Driving back home from Orcas Island last week, I found myself thinking out loud as I tried to make sense of certain conversations, observations and a writing exercise I participated in.
I listened as not one but two hitchhikers I picked up -- both seasonal workers at the hippie-ish Doe Bay Resort -- talked about their adventures moving from state to state and job to job in pursuit of their interests. I listened as a dozen or more aspiring writers at a Saturday workshop on memoir described people and places and experiences unknown to me.
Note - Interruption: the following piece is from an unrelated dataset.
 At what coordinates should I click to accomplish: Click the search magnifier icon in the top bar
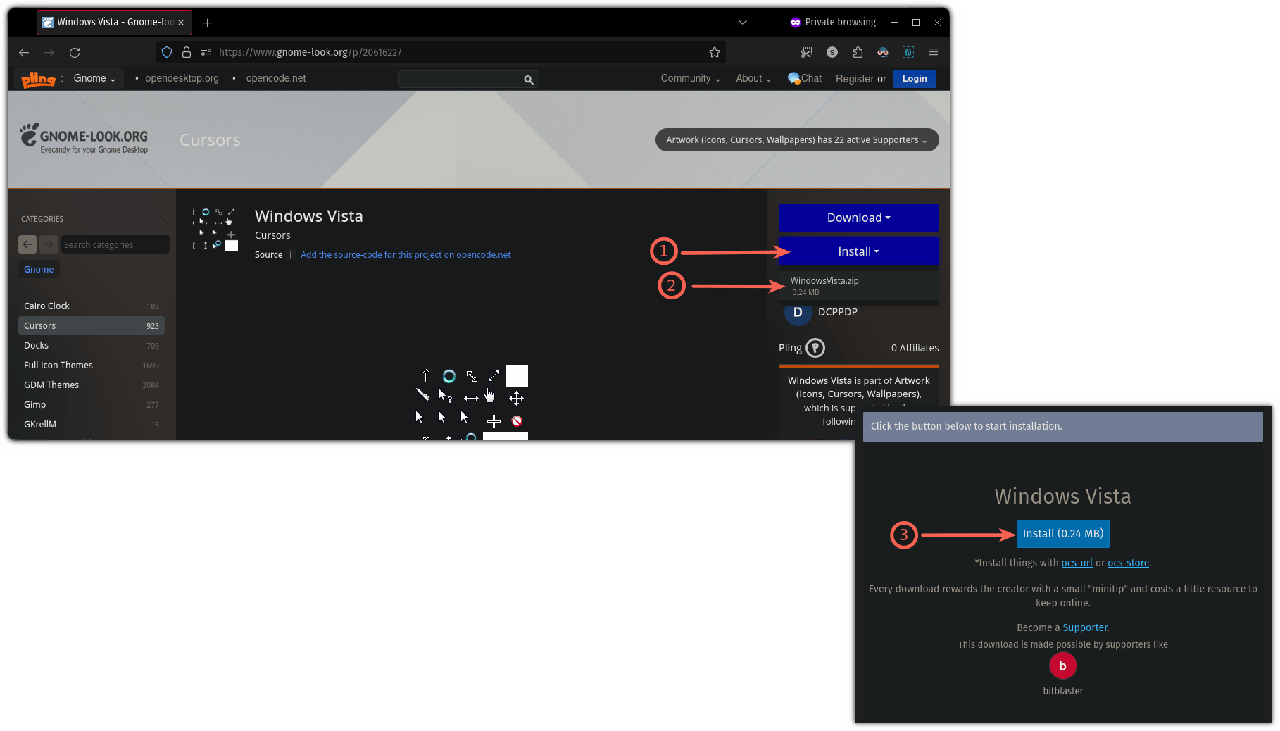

And I guess you could say I had a minor epiphany, which I voiced to Lori as we were pounding down I-5 toward home: I wish I had more time.
I don't mean it in any fatalistic kind of way. Rather, it's more a comment on how fast a day and a week can go by. No matter how efficient I might be, no matter what priorities I might set, I'm always running short on time. There are just so many things I want to do and experience, and even if I were awake 24/7 I still don't think I'd get around to everything.
Understand, I feel my blessed in so many ways. A long and loving marriage. Three healthy and happy adult children. An interesting career and job. Good health, good friends and the good fortune to own a condo and a getaway cabin. What more could a guy want? Call me selfish but...
I wish I had more time to spend outdoors. On a bike. On a hike. In the woods. On the water.
I wish I had more time to read. More novels. More non-fiction. More online and magazine articles. More new authors.
I wish I had more time for play. Golf. Pool. Poker. Movies. Volleyball at the Y.
I wish I had more time to write. Beyond endless work e-mails, memos and editor's notes. Beyond these inadequate and increasingly rambling blog posts. A chance to really think and put into practice some of the concepts I've picked up at various workshops.
I wish I had more time with my wife. For day trips. For spontaneous outings. For snuggling and more.
I wish I had more time for friends. In person. Online. Doesn't matter as long as it's one-on-one and sincere.
I wish I had more time for myself. To grow new multimedia skills. To connect the dots in my life. To break out of my calm, conservative, cautious persona a little more frequently.
And, boy, do I wish I were more eloquent. Words can be so powerful and yet sometimes so inadequate.